[Saved entries]
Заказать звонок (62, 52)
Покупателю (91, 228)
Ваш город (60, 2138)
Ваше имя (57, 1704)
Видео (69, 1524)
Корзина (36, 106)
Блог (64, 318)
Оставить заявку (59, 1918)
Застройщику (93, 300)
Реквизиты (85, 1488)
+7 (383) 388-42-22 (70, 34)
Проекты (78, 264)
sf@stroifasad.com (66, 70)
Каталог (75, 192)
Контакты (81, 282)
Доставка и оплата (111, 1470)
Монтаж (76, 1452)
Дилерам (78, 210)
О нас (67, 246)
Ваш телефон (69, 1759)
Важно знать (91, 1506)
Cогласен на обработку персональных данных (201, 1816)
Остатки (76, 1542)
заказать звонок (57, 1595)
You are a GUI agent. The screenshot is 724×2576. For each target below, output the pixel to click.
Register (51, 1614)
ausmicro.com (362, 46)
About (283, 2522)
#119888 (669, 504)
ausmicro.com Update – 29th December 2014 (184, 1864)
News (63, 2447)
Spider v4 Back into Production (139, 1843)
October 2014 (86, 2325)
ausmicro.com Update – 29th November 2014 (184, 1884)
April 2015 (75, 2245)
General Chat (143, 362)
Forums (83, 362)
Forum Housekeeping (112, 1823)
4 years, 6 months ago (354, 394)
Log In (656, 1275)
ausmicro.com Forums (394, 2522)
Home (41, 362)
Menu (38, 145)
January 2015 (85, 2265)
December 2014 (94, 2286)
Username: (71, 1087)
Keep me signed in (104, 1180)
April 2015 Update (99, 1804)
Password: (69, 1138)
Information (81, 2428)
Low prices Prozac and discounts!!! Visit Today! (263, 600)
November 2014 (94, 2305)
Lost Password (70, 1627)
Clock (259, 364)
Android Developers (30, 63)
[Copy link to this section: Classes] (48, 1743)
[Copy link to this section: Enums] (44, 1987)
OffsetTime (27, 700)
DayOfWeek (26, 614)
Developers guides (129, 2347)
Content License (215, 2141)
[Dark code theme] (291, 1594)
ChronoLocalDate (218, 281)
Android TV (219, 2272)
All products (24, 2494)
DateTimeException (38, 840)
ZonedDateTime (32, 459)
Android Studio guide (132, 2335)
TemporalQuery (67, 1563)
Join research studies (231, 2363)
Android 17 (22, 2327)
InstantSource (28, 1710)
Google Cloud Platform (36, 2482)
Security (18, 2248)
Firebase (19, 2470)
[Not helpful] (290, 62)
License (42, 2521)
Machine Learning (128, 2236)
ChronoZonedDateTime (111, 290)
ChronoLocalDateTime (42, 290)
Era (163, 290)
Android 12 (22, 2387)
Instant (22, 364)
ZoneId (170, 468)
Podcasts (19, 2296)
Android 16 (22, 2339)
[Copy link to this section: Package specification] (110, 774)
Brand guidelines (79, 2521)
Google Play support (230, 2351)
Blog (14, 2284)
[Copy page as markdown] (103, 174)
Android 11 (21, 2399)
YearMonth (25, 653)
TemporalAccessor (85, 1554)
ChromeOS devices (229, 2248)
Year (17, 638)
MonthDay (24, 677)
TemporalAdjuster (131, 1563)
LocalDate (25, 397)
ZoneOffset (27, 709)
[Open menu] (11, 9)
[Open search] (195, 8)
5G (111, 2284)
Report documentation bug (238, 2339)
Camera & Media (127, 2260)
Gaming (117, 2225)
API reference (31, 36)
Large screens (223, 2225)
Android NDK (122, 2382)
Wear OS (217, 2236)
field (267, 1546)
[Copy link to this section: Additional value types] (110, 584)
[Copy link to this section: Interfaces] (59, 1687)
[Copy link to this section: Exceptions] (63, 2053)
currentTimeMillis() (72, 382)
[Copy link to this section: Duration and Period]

[Task description] Your reply must contain each entry, reproduced exactly.

[Response for this exercise]
Заказать звонок (62, 52)
Покупателю (91, 228)
Ваш город (60, 2138)
Ваше имя (57, 1704)
Видео (69, 1524)
Корзина (36, 106)
Блог (64, 318)
Оставить заявку (59, 1918)
Застройщику (93, 300)
Реквизиты (85, 1488)
+7 (383) 388-42-22 (70, 34)
Проекты (78, 264)
sf@stroifasad.com (66, 70)
Каталог (75, 192)
Контакты (81, 282)
Доставка и оплата (111, 1470)
Монтаж (76, 1452)
Дилерам (78, 210)
О нас (67, 246)
Ваш телефон (69, 1759)
Важно знать (91, 1506)
Cогласен на обработку персональных данных (201, 1816)
Остатки (76, 1542)
заказать звонок (57, 1595)
You are a GUI agent. The screenshot is 724×2576. For each target below, output the pixel to click.
Register (51, 1614)
ausmicro.com (362, 46)
About (283, 2522)
#119888 (669, 504)
ausmicro.com Update – 29th December 2014 (184, 1864)
News (63, 2447)
Spider v4 Back into Production (139, 1843)
October 2014 (86, 2325)
ausmicro.com Update – 29th November 2014 (184, 1884)
April 2015 (75, 2245)
General Chat (143, 362)
Forums (83, 362)
Forum Housekeeping (112, 1823)
4 years, 6 months ago (354, 394)
Log In (656, 1275)
ausmicro.com Forums (394, 2522)
Home (41, 362)
Menu (38, 145)
January 2015 (85, 2265)
December 2014 (94, 2286)
Username: (71, 1087)
Keep me signed in (104, 1180)
April 2015 Update (99, 1804)
Password: (69, 1138)
Information (81, 2428)
Low prices Prozac and discounts!!! Visit Today! (263, 600)
November 2014 (94, 2305)
Lost Password (70, 1627)
Clock (259, 364)
Android Developers (30, 63)
[Copy link to this section: Classes] (48, 1743)
[Copy link to this section: Enums] (44, 1987)
OffsetTime (27, 700)
DayOfWeek (26, 614)
Developers guides (129, 2347)
Content License (215, 2141)
[Dark code theme] (291, 1594)
ChronoLocalDate (218, 281)
Android TV (219, 2272)
All products (24, 2494)
DateTimeException (38, 840)
ZonedDateTime (32, 459)
Android Studio guide (132, 2335)
TemporalQuery (67, 1563)
Join research studies (231, 2363)
Android 17 (22, 2327)
InstantSource (28, 1710)
Google Cloud Platform (36, 2482)
Security (18, 2248)
Firebase (19, 2470)
[Not helpful] (290, 62)
License (42, 2521)
Machine Learning (128, 2236)
ChronoZonedDateTime (111, 290)
ChronoLocalDateTime (42, 290)
Era (163, 290)
Android 12 (22, 2387)
Instant (22, 364)
ZoneId (170, 468)
Podcasts (19, 2296)
Android 16 (22, 2339)
[Copy link to this section: Package specification] (110, 774)
Brand guidelines (79, 2521)
Google Play support (230, 2351)
Blog (14, 2284)
[Copy page as markdown] (103, 174)
Android 11 (21, 2399)
YearMonth (25, 653)
TemporalAccessor (85, 1554)
ChromeOS devices (229, 2248)
Year (17, 638)
MonthDay (24, 677)
TemporalAdjuster (131, 1563)
LocalDate (25, 397)
ZoneOffset (27, 709)
[Open menu] (11, 9)
[Open search] (195, 8)
5G (111, 2284)
Report documentation bug (238, 2339)
Camera & Media (127, 2260)
Gaming (117, 2225)
API reference (31, 36)
Large screens (223, 2225)
Android NDK (122, 2382)
Wear OS (217, 2236)
field (267, 1546)
[Copy link to this section: Additional value types] (110, 584)
[Copy link to this section: Interfaces] (59, 1687)
[Copy link to this section: Exceptions] (63, 2053)
currentTimeMillis() (72, 382)
[Copy link to this section: Duration and Period]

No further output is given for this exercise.